House Again Fails to Elect a Speaker

The third time was not a charm for Ohio Republican Jim Jordan, hoping to become U.S. House speaker.

Twenty-five Republicans voted Friday morning against the arch-conservative congressman, while all Democrats cast voice votes for their party’s leader in the chamber, Hakeem Jeffries of New York — meaning no candidate hit the threshold of 217 votes needed to be elected speaker.

Three more Republicans voted against Jordan in the third round than in the second.

Later in the day, Republicans dropped Jordan as their speaker nominee  in a private meeting. Majority Leader Steve Scalise said party members would go home “and start over” on Monday in their search for a candidate.

The House has been paralyzed for more than two weeks since eight Republicans joined with Democrats in a historic vote to remove California Republican Kevin McCarthy as speaker.

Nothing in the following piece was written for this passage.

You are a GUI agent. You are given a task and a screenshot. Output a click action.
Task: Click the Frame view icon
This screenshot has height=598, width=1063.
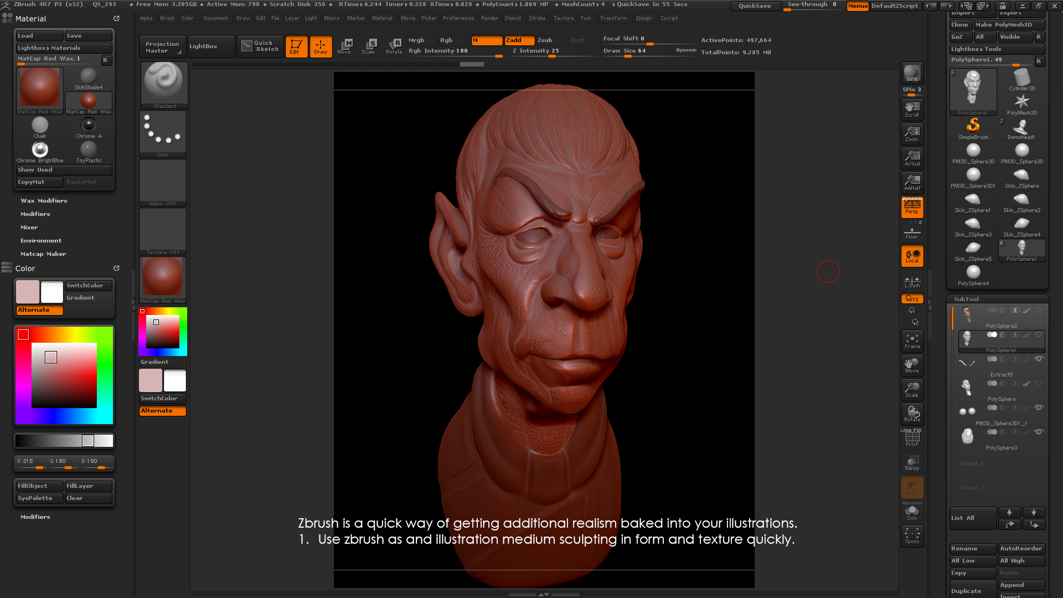pos(912,341)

U.S. President Joe Biden on Friday was dispatching to Congress a $106 billion foreign aid request, primarily composed of money to aid Israel and Ukraine in their wars against Hamas and Russia, respectively.

Until the House elects a speaker, the body will not be able to vote on any spending bills. The House faces a November 17 deadline when funding for the entire federal government runs out. If no new funding measure is approved, millions of members of the U.S. military and federal workers will not be paid.

Jordan was a favorite of the Republicans who are closely allied with former President Donald Trump, the party’s leading candidate in next year’s race for the presidency. Other Republicans rebelled against Jordan’s strongarm tactics to get elected speaker, and many expressed that he was not suited to lead, as during his 16 years in Congress he has never sponsored a bill that became law.

“Jim Jordan is an effective legislator,” McCarthy said in his third-round nomination speech in support of his fellow Republican. That remark prompted laughter and jeering from the Democrats, who have not seen a single member of their caucus vote for anyone else except Jeffries in the numerous rounds this year to elect speakers.  

Prior to the third round, Republican Mario Diaz-Balart of Florida told reporters Jordan was not going to gather enough votes to be victorious, no matter how many rounds of voting members had to endure.

“There is a time when you have to put country above ego and self,” he said. “It gets to a point where this now becomes just an egofest.”

Jeffries, at a news conference earlier Friday, said Jordan was a “clear and present danger to our democracy” because the Republican attempted to overturn the 2020 election on behalf of Trump.

Some information for this report came from The Associated Press.